Der israelische Staatsgründer David Ben-Gurion hat als Politiker bleibenden Eindruck hinterlassen. Der Historiker Tom Segev schildert auf einer Konferenz zur Staatsgründung Israels auch die Widersprüchlichkeit, die den Politiker gekennzeichnet hat – und erklärt dessen bleibende Beliebtheit.

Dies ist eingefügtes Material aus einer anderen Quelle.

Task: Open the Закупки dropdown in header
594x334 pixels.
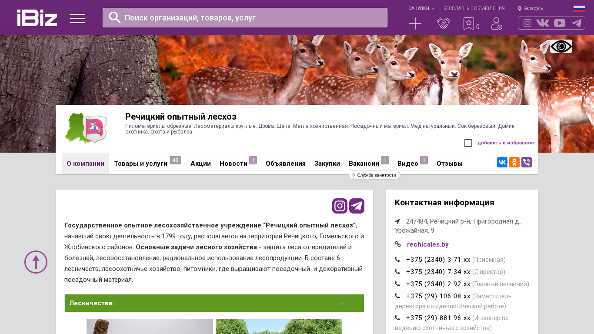Action: (421, 9)
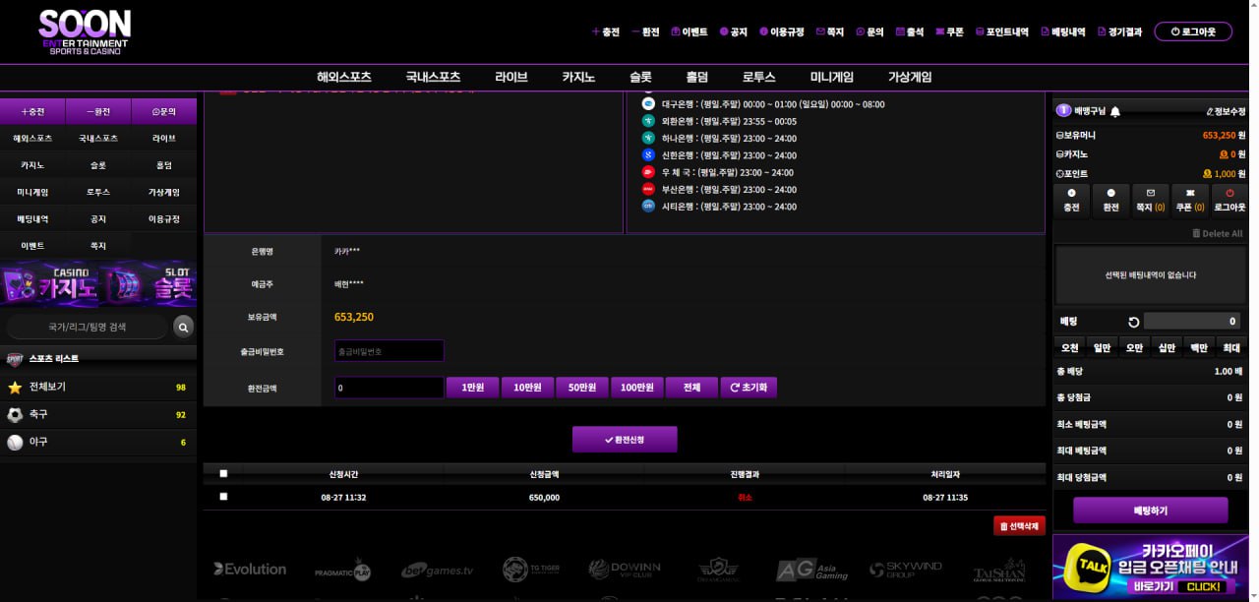Click the red 선택삭제 button
This screenshot has width=1259, height=602.
(1019, 526)
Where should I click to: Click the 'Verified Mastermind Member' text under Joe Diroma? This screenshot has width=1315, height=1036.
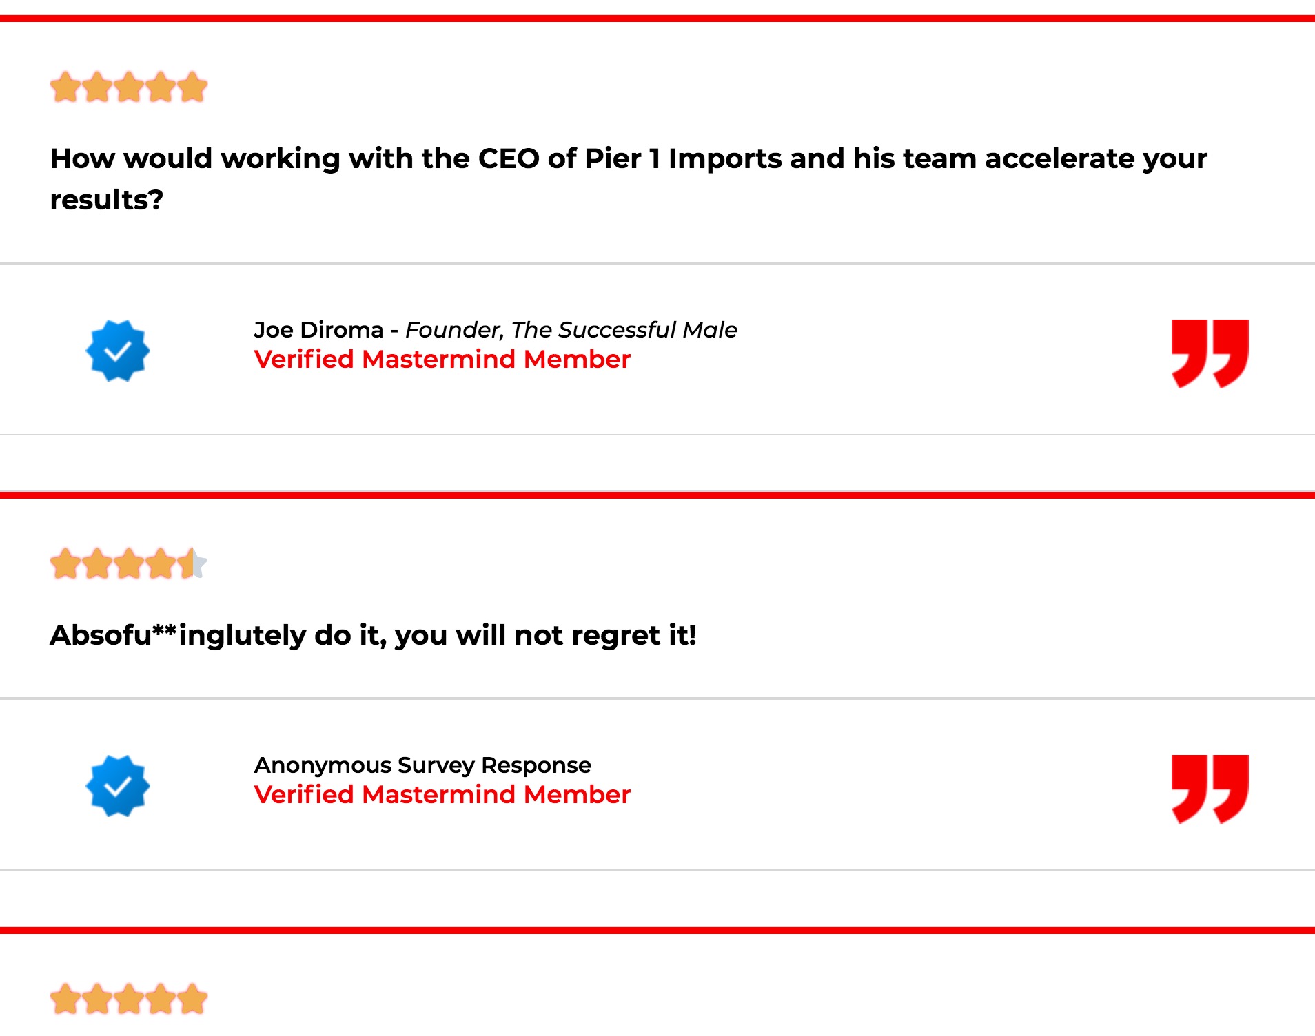pyautogui.click(x=442, y=360)
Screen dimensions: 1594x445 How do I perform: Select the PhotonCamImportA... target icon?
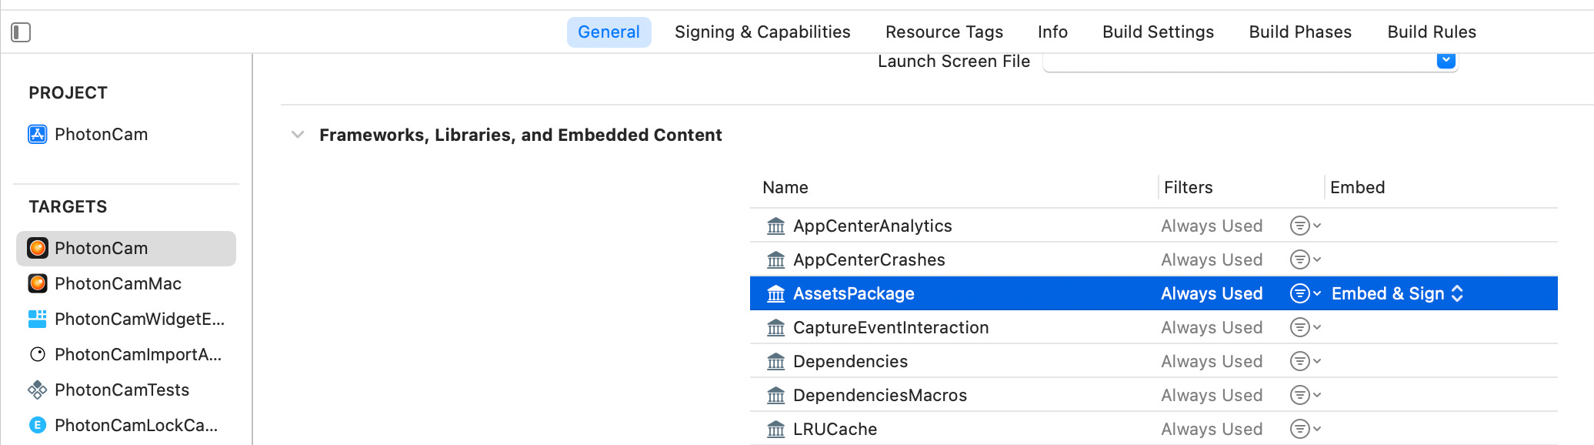37,354
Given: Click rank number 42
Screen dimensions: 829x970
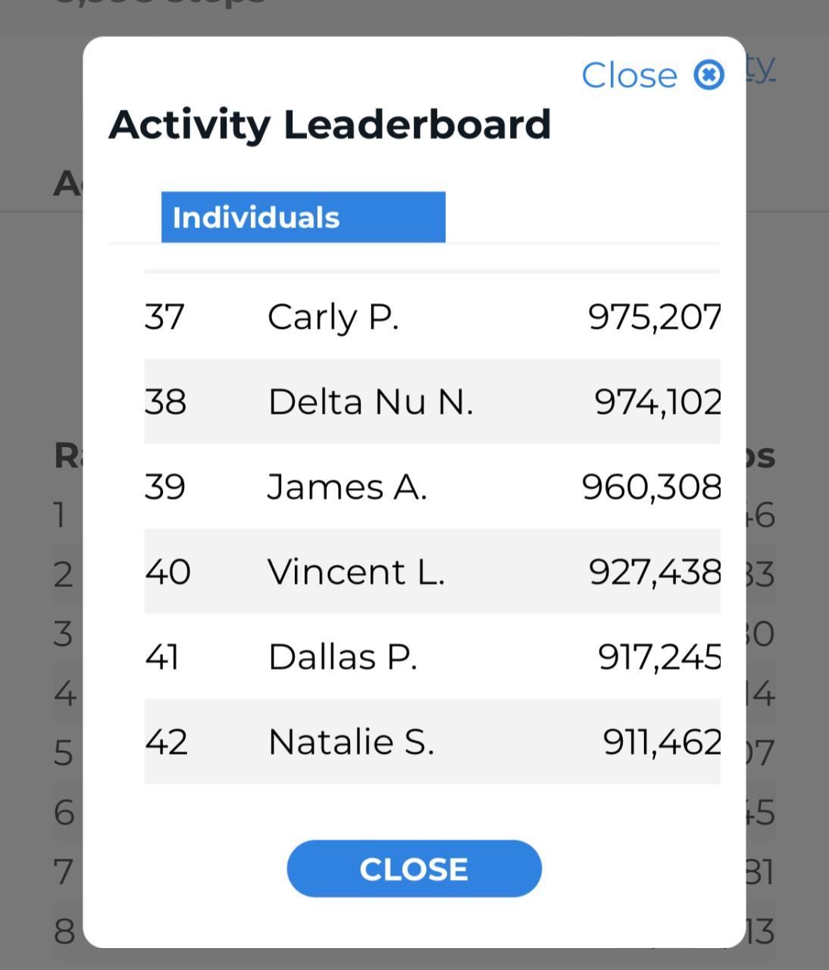Looking at the screenshot, I should [166, 742].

Hat sich ausführlich mit David Ben-Gurion befasst: Der israelische Historiker Tom Segev

FRANKFURT/MAIN (inn) – Bei der Konferenz „Wie alles begann …“ aus Anlass des 70. Jubiläums des Staates Israels ist Staatsgründer David Ben-Gurion das Thema des ersten Tages gewesen. Der Zentralrat der Juden in Deutschland hatte zu der dreitägigen Konferenz eingeladen. Das Ziel der Veranstaltung sei es, Israel besser zu verstehen, sagten die Organisatoren am Mittwoch bei ihrer Begrüßung im Ignatz-Bubis-Gemeindezentrum in Frankfurt am Main. „Wenn wir die israelische Gegenwart und Zukunft verstehen wollen, müssen wir erstmal verstehen, wie alles begann“, erklärte Johannes Becke von der Hochschule für Jüdische Studien in Heidelberg. Der Pädagoge Doron Kiesel beschrieb Israel als eine Versuchsanordnung der Identitätsfindung, die bis heute nicht abgeschlossen sei. „Diese Dynamik des Ungeklärten macht diese Gesellschaft so aufregend.“ Das nachzuvollziehen bedeute, die israelische Gesellschaft nachzuvollziehen.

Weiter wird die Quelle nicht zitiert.